I am wondering, as I tend to do with exercise provocation studies, what the PEM/PENE status of the participant was before the provocation.
For example, is the difference simply between those who were well rested before the study and those who were not? Would a retest two days later then find that all participants had abnormal results?
This is an interesting question, but this (and prior studies from this group) do not answer this question.
The study was seemingly designed to examine possible causes for M-wave alterations, rather than why some patients had measurable differences and others did not.
The authors state they have no explanation for the differences (the mention of post-polio was of interest to me).
However, the intergroup differences between oxidative abnormalities could not result from age and/or sex differences as reported in healthy subjects by Fano et al. [
28] because in our study these parameters were similar in the two groups. Furthermore, the comorbidities present in group 2 patients cannot explain the absence of marked oxidative damage. Indeed, high levels of oxidative stress are often measured in patients with ankylosing spondylitis [
29] or Lyme disease [
30], these comorbidities being present in six of our patients. Additionally, fatigue that leads to physical deterioration is another important symptom that is observed in 90% of patients with post-polio syndrome, probably resulting from spine frontal horn motor neuron damage during acute poliovirus infection [
31]. However this comorbidity was only reported in one of our patients. We therefore have no satisfactory explanation for the intergroup differences observed here.

**Task requirements**
(A) Answer these about the text on the exercise provocation study, one line each:
(i) What was the study seemingly designed to examine?
(ii) What percentage of patients with post-polio syndrome show fatigue that leads to physical deterioration?
(iii) In how many patients was post-polio syndrome reported?
(B) Transcribe the part of the text on the exercise provocation study that opens with the words containing "For example, is" and closes with "had abnormal results?".
(C) Go on with the text on the exercise provocation study from the point where it stops.
The listing plays no part in this work.

**Given entries**

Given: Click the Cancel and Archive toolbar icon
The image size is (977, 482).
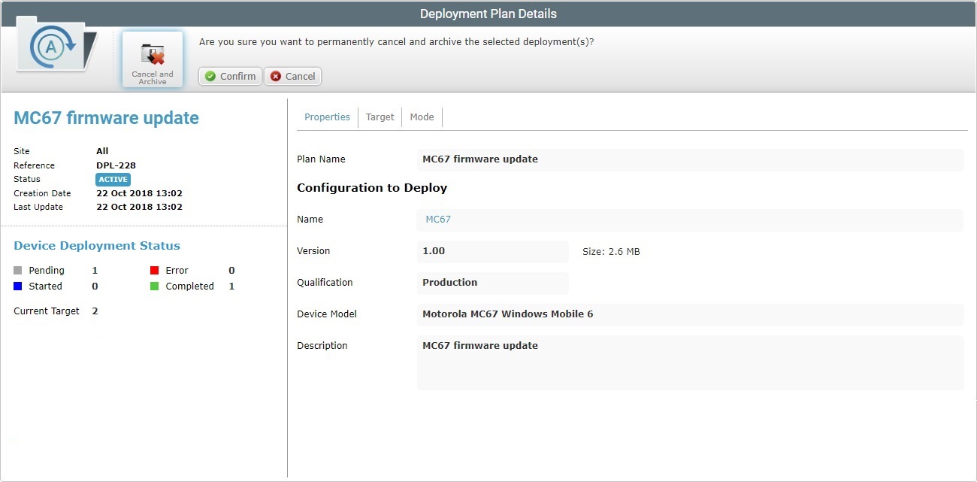Looking at the screenshot, I should (x=153, y=59).
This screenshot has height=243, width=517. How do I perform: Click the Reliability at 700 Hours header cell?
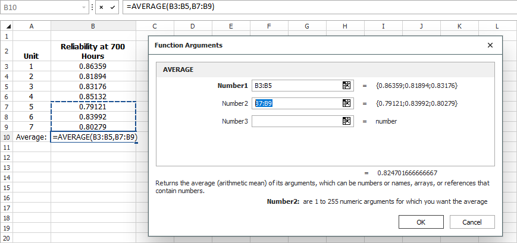click(x=93, y=51)
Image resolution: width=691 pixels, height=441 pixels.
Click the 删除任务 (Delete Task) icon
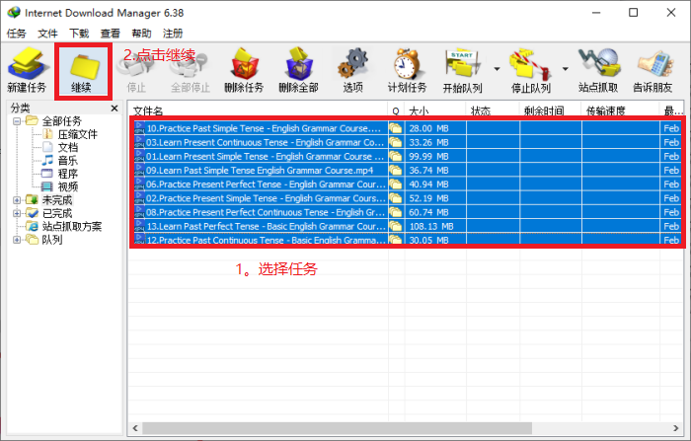(243, 67)
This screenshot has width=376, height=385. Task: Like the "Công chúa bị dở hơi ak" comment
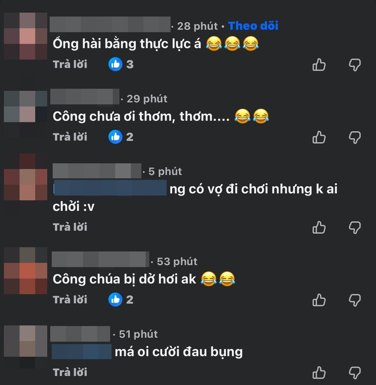pyautogui.click(x=319, y=300)
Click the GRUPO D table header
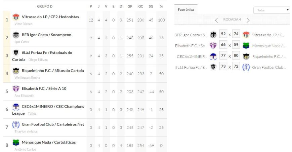The width and height of the screenshot is (292, 152). tap(45, 7)
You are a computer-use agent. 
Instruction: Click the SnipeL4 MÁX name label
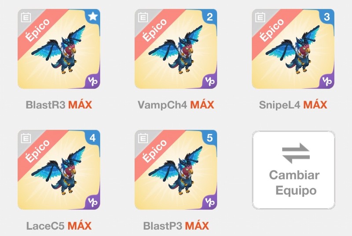pyautogui.click(x=293, y=105)
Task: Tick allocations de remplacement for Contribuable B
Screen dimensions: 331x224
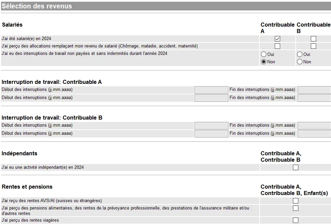Action: point(313,46)
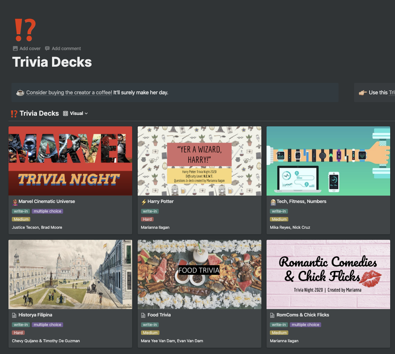
Task: Select the "Hard" tag on Historya Filipina card
Action: [x=18, y=332]
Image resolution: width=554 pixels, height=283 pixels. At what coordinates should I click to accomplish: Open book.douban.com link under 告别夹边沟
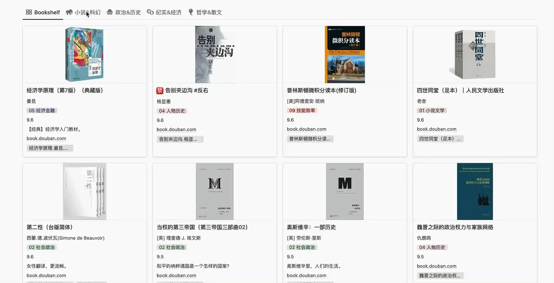(176, 129)
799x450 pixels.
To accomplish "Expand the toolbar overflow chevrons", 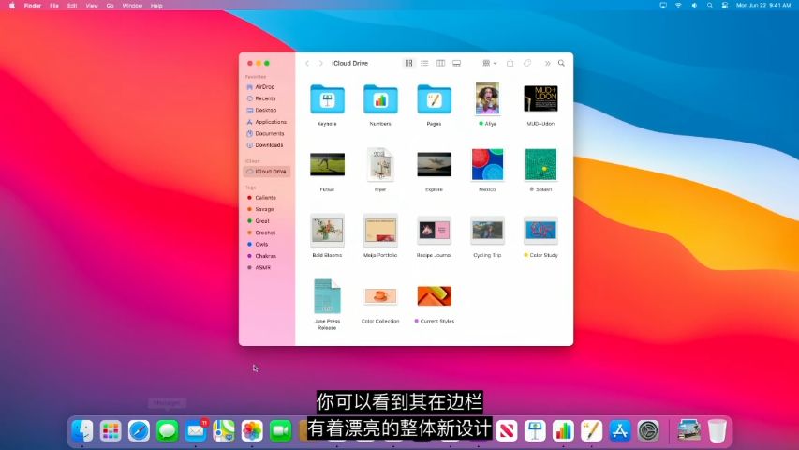I will [x=547, y=63].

**Task-by-task outputs**
(A)
(i) Possible causes for M-wave alterations
(ii) 90%
(iii) One

(B)
For example, is the difference simply between those who were well rested before the study and those who were not? Would a retest two days later then find that all participants had abnormal results?

(C)
It is important to note several things, the first is peak heart rates were low in both groups, 151 and 148 BPM (both +-3), which is low for 43-47 year old participants. VO2Peak was also low, at 67%, 63% of predicted VO2Max. (an increase in max heart rate from 150 to 175 BPM leads to a big increase in cardiopulmonary output)
The group with M wave differences had slightly higher performance, were slightly younger, and had been ill for slightly longer, but none of these differences were considered significant. Most participants would have been exercising for a total of 5-6.5 minutes given the peak workload and ramping rate.
(A slower ramping rate and higher peak workload can mean much longer times on the bike, a real world example: during the 2 day CPET, I was still on the bike for over 8 minutes
after exceeding my anerobic threshold. Due to a slower ramp time: 15 watt/min and peak power:270 watt)
The key point however is that the level of fatigue induced in these participants is not uniform and thus a more severe exercise challenge (or prior PEM) could potentially induce measurable changes in the other participants.
Taking a step back, the authors do not explain what M-waves are. M-waves are reflex responses caused by surface electrical stimulation of sensory nerve fibres (stemming from muscle spindles which sense muscle stretch and are counterbalanced by gamma motor neuron drive). Alterations of M-waves therefore suggest peripheral alterations in sensory nerve fibre sensitivity, and/or a difference in number (of) and location of active motor units.
A popular (but wrong) hypothesis by psychiatrists and neurologists (who don't understand exercise physiology) is that CFS is merely a central disorder of effort perception. But change in effort perception during activity is entirely related to change in neural drive and is not affected by peripheral afferents. (note that effort baseline itself can be biased due to a variety of psychological factors, including a sense of pain at baseline and hence it is the not the baseline that is important to consider, but the rate of change of effort perception during activity)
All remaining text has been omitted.